Stocks opened mixed Wednesday as encouraging earnings reports helped to offset disappointing news that showed the U.S. economy unexpectedly contracted in the fourth quarter.

The Dow Jones industrial average fell 4 points to 13,949 as of 9:58 a.m. EST. The Standard & Poor's 500 rose 1 point to 1,509. The Nasdaq composite gained 9 points to 3,162.

The U.S. economy shrank from October through December for the first time since the recession ended, hurt by the biggest cut in defense spending in 40 years, fewer exports and sluggish growth in company stockpiles. The Commerce Department said Wednesday that the economy contracted at an annual rate of 0.1 percent in the fourth quarter. That's a sharp slowdown from the 3.1 percent growth rate in the July-September quarter.

Amazon jumped $14.25 to $274.40 after the world's biggest online retailer showed improving profit margins when it posted fourth-quarter earnings late Tuesday. Boeing gained 30 cents to $73.95 after it reported earnings that beat analysts' expectations, as rising profits from commercial jets offset a smaller profit from defense work.    


QUIZ: How much do you know about the stock market?

The Dow Jones average has surged since the start of the year climbing close to 14,000 and to within touching distance of its record level. Investors bought stocks after lawmakers reached a deal to avoid the “fiscal cliff” and on optimism the U.S. housing market is recovering and the jobs market is slowly healing.

Investors will parse the Federal Reserve's statement later Wednesday following the conclusion of the central bank's first two-day meeting this year.

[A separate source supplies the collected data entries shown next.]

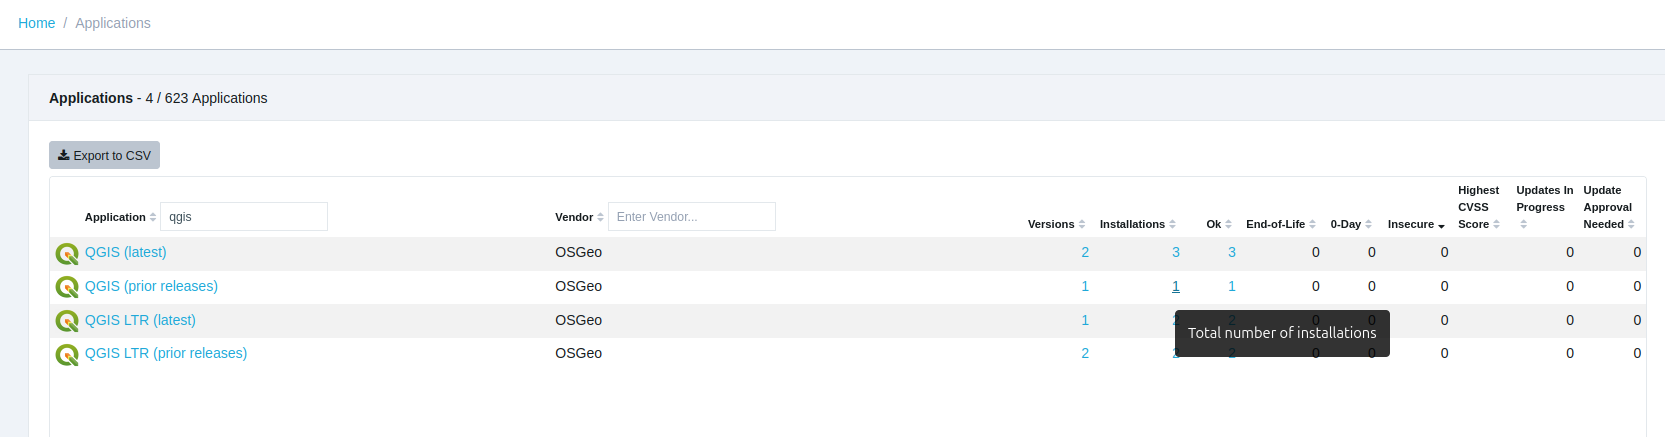Go to Home breadcrumb
Screen dimensions: 1665x437
tap(37, 23)
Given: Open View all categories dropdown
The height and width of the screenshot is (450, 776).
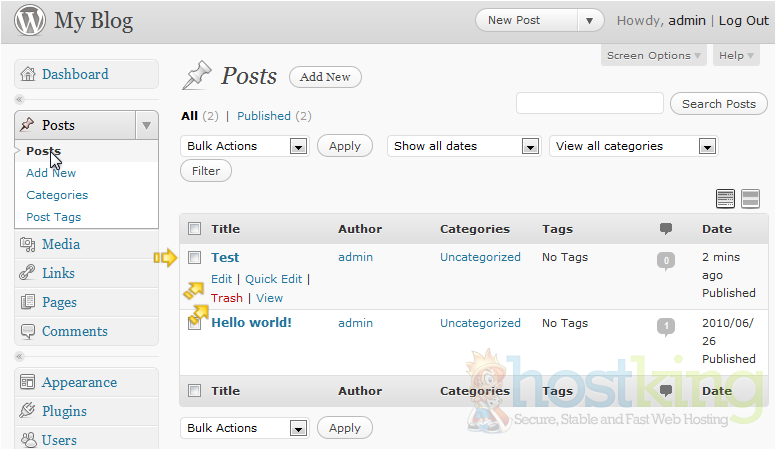Looking at the screenshot, I should click(x=633, y=146).
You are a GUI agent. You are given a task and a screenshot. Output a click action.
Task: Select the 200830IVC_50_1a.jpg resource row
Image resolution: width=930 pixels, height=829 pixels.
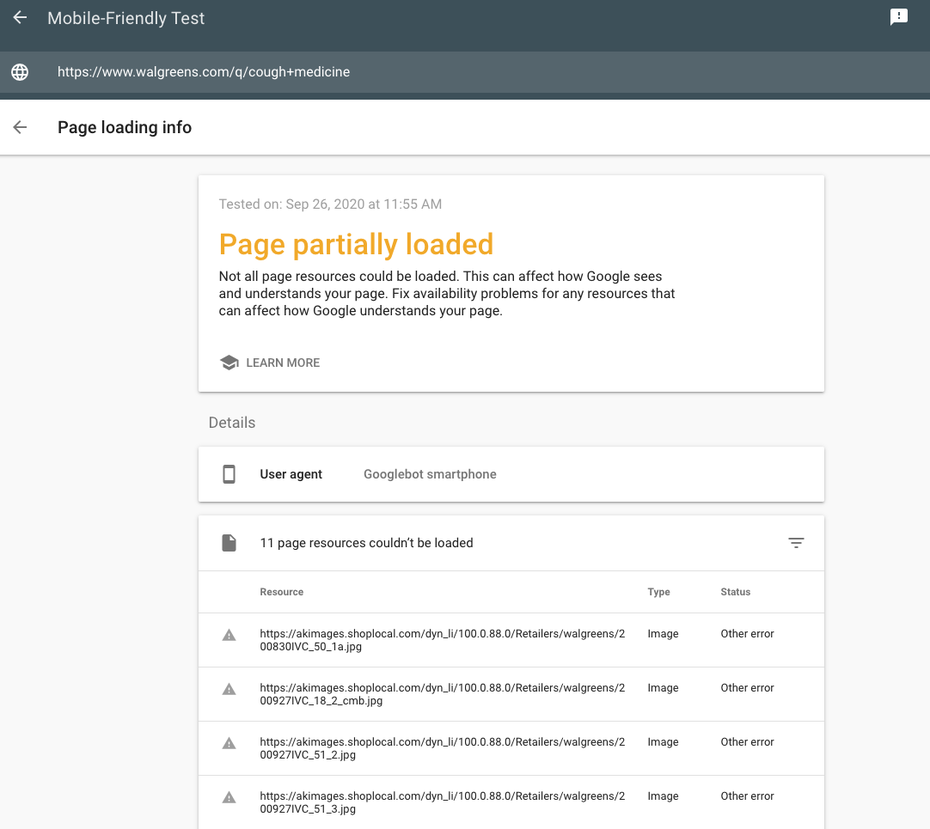click(511, 640)
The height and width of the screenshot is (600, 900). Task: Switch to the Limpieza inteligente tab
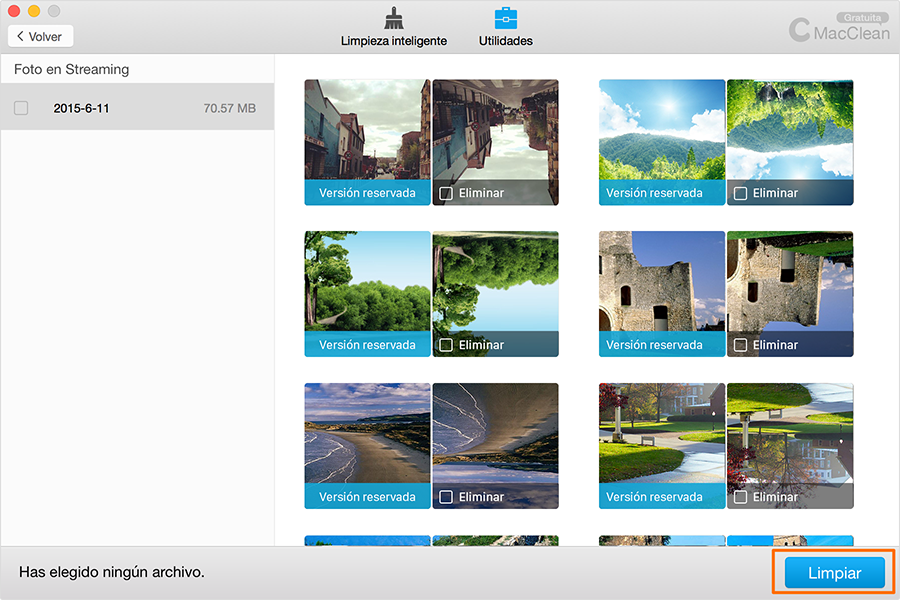(x=393, y=41)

Economists are expecting the Fed to affirm that it intends to keep short-term rates near zero until joblessness dips below 6.5 percent from the current 7.8 percent. The statement is scheduled to be released at 2:15 p.m. EST.

Among other stocks making big moves Wednesday;

— Chesapeake surged $1.33 to $20.35 after the company said late Tuesday that its embattled CEO Aubrey McClendon will leave the company this spring.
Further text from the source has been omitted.